But our universe contains a vast number of abstract things that have no concrete existence, say, like universals or numbers. For example, the number 5 has no concrete existence, but does anyone doubt that the number 5, and indeed numbers in general, are real, meaningful concepts? (of course, the advocates of the philosophical position called nominalism would dispute the idea that numbers are real, but the crude Austrians never seem even to have the wit or intelligence to frame the debate on aggregates in terms of nominalism versus realism. I take a “moderate realist” position, for the record). Do people doubt that the sum of 5, 6, 3, 4, 8, and 1 (itself a number) is not a real, meaningful concept?
Aggregates just have no concrete existence like a concrete particular, as, for example, the particular chair you are sitting on, as you read this post.
When we move to economics or finance, it is obvious how aggregates permeate everything.
A business can sell units of a good or even units of heterogeneous goods. But it can calculate value of the volume of its sales of goods as a monetary aggregate in any given period (say, the financial year or even a month or day). It is the same with the aggregated money value of purchased final goods and services throughout an economy in a given year, the aggregate that is used to express or calculate the value of aggregate demand.
Aggregate concepts are required by Say’s law: (1) the value of total factor payments considered as aggregate supply, and (2) aggregate demand as the aggregate of spending on output that has been earned from total factor payments. If aggregate concepts are invalid, then Say’s law is also invalid.
While I am pleased to see Jonathan Finegold Catalán proclaim that only crude Austrians deny the existence of aggregates, a more interesting question is whether he is willing to repudiate statements like this from the Austrian William L. Anderson:
“When Krugman uses ‘demand,’ he means ‘aggregate demand,’ which economically speaking is a nonsensical term. There is no such thing as “aggregate demand.’”Anderson sets himself up as a serious Austrian critic of Paul Krugman, yet here he is caught making the most risible, stupid statements.
William L. Anderson, “Krugman: In the Long Run, We Screw Future Generations,” Krugman-in-Wonderland, June 25, 2010.

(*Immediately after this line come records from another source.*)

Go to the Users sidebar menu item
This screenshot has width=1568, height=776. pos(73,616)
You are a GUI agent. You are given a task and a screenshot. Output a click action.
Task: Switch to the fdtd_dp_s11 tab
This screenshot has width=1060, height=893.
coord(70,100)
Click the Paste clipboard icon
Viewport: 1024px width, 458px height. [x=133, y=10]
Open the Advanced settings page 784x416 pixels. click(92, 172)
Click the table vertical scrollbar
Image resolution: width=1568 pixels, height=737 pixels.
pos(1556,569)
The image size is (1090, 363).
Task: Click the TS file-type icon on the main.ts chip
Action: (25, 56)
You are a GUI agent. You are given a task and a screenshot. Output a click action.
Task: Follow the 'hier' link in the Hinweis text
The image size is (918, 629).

“The problem is that Krugman, as a Keynesian macro guy, cannot see anything but aggregates, which is not economics at all. There is no such thing as ‘aggregate demand’ and ‘aggregate supply,’ or at least something with such terms that can be represented in the crude ‘Keynesian Cross’ or an AD-AS graph.”
William L. Anderson, “The ‘Stimulus’ that Failed to ‘Fix’ the Economy ,” Krugman-in-Wonderland, December 21, 2011.
“For all of his ‘credentials,’ let us not forget that Krugman is a Keynesian who has no clue whatsoever what happens in a real economy. His world is the imaginary world of aggregates, GDP numbers, crude graphs, and no real people and certainly no real production.”
William L. Anderson, “Jeremy Warner Gets It Right on Krugman,” Krugman-in-Wonderland, March 21, 2010.
And this sort of stupidity is far more common amongst Austrians, especially internet Austrians, than the more “astute” Austrians think.